# Supplied passage

## BEGIN

Create a dataset from GRIB data

A GRIB file is a file that contains several GRIB messages. Each message is a single 2D field. anemoi-datasets relies earthkit-data to read GRIB files, which itself relies on eccodes.

Reading GRIB messages from a file

To create a dataset from GRIB files, use the grib source.

dates:
  start: 2023-01-01T00:00:00
  end: 2023-01-02T18:00:00
  frequency: 6h


input:
  grib:
    path: /path/to/input.grib

This recipe will create a dataset with all the GRIB messages present in the file, whose valid date matches the requested dates. This means that for forecast data, the date at which the data is valid is usually the reference date of the forecast (starting date) plus the forecast step.

Please note that the path keyword can also be a list.

Reading GRIB messages from files that follow a pattern

Often, GRIB files are stored in a directory with a specific pattern. For example, the files may be named with a date pattern, such as YYYYMMDD_HHMM.grib. In this case, you can use the grib source.

dates:
  start: 2023-01-01T00:00:00
  end: 2023-01-02T18:00:00
  frequency: 6h


input:
  grib:
    path: /path/to/data-{param}-{date:strftime(%Y%m%d%H)}.grib
    param: [2t, 10u, 10v]

Please note that the path keyword can also be a list.

Every pattern in the path that is enclosed in curly brackets ({}) is replaced by the requested value. For example, The path /path/to/files/{param}_{level}.grib will be replaced by /path/to/files/z_500.grib if the requested parameter is z and the level is 500.

There is a special syntax for the date keyword:

The construct {date:strftime(%Y%m%d%H)} is replaced by the requested date formatted according to the Python strftime method. For example, if the requested date is 2023-01-01 00:00:00, the pattern will be 2023010100.grib.

You can also use strftimedelta to specify a date that is shifted by an offset from the requested date. For example, if you want to read a file that is one hour before the requested date, you can use the following pattern {date:strftimedelta(-1h,%Y%m%d%H)}. This will be replaced by 2023010113 if the requested date is 2023-01-01 14:00:00.

You can also use Unix wildcards to specify a pattern for the files. For example, if the files are named with a date pattern, such as YYYYMMDD_HHMM.grib, you can use the following pattern: /path/to/files/*{date:strftime(%Y%m%d%H)}*.grib. The * wildcard will match any number of characters, including none.

Using an index file

If you have a large number of GRIB files, it may be useful to create an index file. This file contains the list of all the GRIB messages in the files and allows quick access to the messages without having to read the entire file. The index file is created using the grib-index command and uses the grib-index source.

anemoi-datasets grib-index --index index.db /path/to/grib-files --match '*pattern*'

The index file can then be used in the recipe file. For example, if the index file is named index.db, you can use the following recipe:

dates:
  start: 2023-01-01T00:00:00
  end: 2023-01-02T18:00:00
  frequency: 6h


input:
  grib-index:
    index: /path/to/index.db

after that, the parameters are the same as for the grib source.

## END

# Data lines
## BEGIN

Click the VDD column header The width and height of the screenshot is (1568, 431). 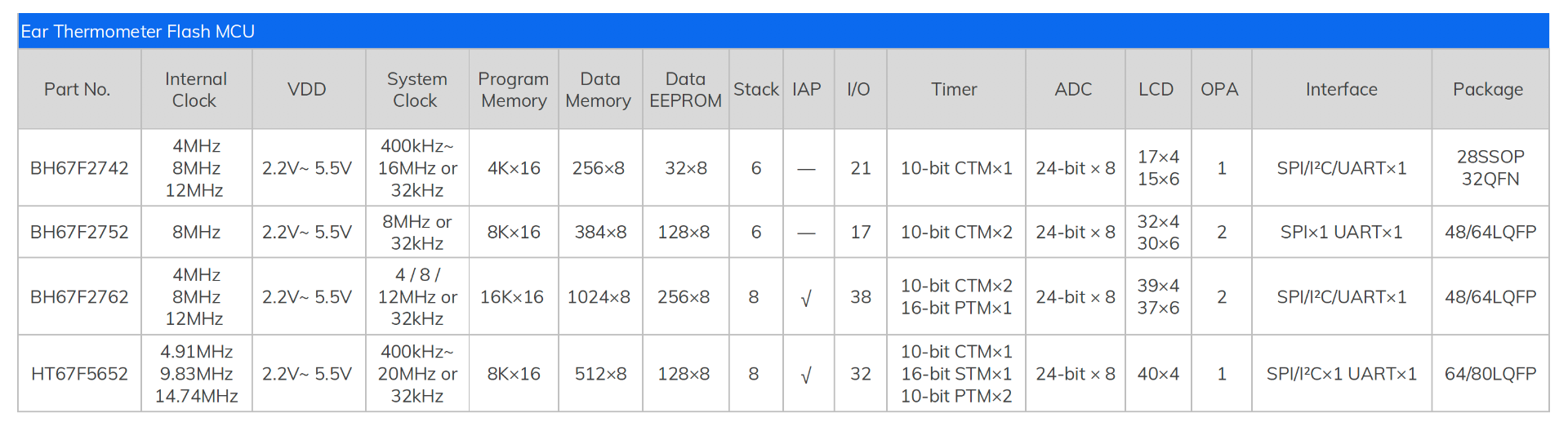coord(307,89)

## END

# Your goal
Retype the GRIB dataset guide word for word, everything from "Every pattern in" down to "level is 500.". The listing comes from a separate source.

# Solution for this task
Every pattern in the path that is enclosed in curly brackets ({}) is replaced by the requested value. For example, The path /path/to/files/{param}_{level}.grib will be replaced by /path/to/files/z_500.grib if the requested parameter is z and the level is 500.